In Iowa’s rural areas, many folks kept some chickens around. Chickens are great for turning food into meat and eggs. In warm weather they self-forage a lot, and will even hoover up grasshoppers and other pesky bugs; toss them some cracked corn and so on every now and then and you’ve got an effective, mobile, clucking backup protein source. During the Depression, my grandfather kept a huge flock of laying hens, and they not only had eggs and the occasional fryer but made some extra money selling both to the folks in town. 

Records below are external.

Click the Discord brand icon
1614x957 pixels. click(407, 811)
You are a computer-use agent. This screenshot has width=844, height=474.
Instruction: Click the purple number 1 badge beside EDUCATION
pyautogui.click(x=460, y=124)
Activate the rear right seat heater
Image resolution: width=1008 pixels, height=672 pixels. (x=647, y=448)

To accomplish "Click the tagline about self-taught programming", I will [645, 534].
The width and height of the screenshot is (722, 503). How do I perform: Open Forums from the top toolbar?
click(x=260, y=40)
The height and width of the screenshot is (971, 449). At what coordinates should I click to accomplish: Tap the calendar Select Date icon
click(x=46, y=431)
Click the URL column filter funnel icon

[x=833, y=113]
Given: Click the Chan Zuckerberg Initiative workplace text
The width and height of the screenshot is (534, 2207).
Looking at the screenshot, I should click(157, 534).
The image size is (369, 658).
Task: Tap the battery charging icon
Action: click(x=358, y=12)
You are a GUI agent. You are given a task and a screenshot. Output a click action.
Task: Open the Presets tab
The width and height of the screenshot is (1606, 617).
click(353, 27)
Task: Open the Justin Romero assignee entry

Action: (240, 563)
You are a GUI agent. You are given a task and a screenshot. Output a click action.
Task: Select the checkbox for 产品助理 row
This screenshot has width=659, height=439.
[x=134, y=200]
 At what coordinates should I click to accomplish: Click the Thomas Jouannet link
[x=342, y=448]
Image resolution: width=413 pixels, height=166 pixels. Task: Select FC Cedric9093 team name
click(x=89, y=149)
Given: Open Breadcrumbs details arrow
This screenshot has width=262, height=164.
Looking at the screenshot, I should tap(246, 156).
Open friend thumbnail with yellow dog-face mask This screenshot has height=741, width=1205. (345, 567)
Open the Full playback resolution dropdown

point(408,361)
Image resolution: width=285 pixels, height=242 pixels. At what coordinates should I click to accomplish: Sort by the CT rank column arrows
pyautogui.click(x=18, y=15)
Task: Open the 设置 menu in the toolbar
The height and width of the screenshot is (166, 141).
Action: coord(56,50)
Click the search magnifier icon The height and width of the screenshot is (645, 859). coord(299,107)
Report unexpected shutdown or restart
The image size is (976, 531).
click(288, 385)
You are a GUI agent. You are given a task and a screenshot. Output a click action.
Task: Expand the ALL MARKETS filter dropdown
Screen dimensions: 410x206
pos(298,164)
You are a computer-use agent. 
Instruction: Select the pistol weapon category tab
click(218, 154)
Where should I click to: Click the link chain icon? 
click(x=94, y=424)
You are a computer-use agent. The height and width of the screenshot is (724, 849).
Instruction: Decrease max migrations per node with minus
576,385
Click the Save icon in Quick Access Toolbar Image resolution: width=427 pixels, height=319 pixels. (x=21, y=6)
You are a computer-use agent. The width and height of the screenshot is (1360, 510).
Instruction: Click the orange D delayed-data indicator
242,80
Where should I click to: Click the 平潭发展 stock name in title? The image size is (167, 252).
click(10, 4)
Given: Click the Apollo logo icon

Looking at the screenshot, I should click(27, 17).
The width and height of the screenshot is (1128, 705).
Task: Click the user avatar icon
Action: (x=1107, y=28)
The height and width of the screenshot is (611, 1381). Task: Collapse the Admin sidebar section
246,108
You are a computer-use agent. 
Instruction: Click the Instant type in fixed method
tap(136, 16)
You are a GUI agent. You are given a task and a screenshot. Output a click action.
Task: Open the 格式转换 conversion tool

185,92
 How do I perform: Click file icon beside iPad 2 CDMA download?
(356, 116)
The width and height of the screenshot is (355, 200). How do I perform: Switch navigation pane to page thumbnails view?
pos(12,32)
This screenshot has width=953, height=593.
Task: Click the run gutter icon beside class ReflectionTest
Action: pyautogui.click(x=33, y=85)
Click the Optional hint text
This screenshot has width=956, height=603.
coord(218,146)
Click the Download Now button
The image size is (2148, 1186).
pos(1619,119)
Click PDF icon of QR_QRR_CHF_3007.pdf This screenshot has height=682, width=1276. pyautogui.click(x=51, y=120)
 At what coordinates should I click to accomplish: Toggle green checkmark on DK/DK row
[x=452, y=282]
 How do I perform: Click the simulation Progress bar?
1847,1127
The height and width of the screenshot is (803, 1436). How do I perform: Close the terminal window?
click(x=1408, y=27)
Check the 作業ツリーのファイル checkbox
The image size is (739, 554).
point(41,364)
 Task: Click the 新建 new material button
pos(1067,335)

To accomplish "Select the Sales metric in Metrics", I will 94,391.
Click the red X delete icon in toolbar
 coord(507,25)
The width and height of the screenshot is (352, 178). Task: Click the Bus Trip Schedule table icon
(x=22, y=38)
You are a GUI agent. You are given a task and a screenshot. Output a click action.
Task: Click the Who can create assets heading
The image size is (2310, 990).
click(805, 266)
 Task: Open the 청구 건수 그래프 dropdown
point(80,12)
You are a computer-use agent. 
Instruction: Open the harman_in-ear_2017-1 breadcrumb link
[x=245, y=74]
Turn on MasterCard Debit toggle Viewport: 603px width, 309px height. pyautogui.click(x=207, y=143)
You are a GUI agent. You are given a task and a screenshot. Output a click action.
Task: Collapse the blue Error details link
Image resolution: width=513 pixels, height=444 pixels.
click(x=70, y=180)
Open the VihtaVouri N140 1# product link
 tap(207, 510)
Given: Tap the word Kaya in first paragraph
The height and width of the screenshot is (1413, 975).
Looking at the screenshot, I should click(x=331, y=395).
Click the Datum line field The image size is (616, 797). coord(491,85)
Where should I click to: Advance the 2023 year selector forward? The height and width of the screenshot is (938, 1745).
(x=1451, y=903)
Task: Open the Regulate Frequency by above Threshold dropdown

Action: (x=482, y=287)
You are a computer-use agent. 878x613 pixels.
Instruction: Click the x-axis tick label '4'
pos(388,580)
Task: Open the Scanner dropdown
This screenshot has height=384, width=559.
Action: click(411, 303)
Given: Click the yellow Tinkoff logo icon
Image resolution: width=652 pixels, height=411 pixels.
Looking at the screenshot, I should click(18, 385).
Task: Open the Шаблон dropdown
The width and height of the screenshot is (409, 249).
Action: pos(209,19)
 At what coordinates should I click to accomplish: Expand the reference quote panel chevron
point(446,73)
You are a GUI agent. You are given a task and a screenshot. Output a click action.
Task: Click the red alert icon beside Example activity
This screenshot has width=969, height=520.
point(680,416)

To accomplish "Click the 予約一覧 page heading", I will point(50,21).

Nowadays, though, some Iowa folks who live in town – Des Moines, in fact, the state’s capital – are keeping their own chickens, and the neighbors are objecting. This has led to the city council proposing the regulate the birds. The chicken owners aren’t having it – and have staged a chicken parade to protest.

City Manager Scott Sanders said in a statement issued Friday evening that he thinks the city can find a way to amend the proposed restrictions so they will “better serve the whole community,” including chicken owners. The proposal that got preliminary approval from the city council would have cut the number of birds allowed from 30 to 12 and ban the roosters that are disturbing the peace in some neighborhoods. 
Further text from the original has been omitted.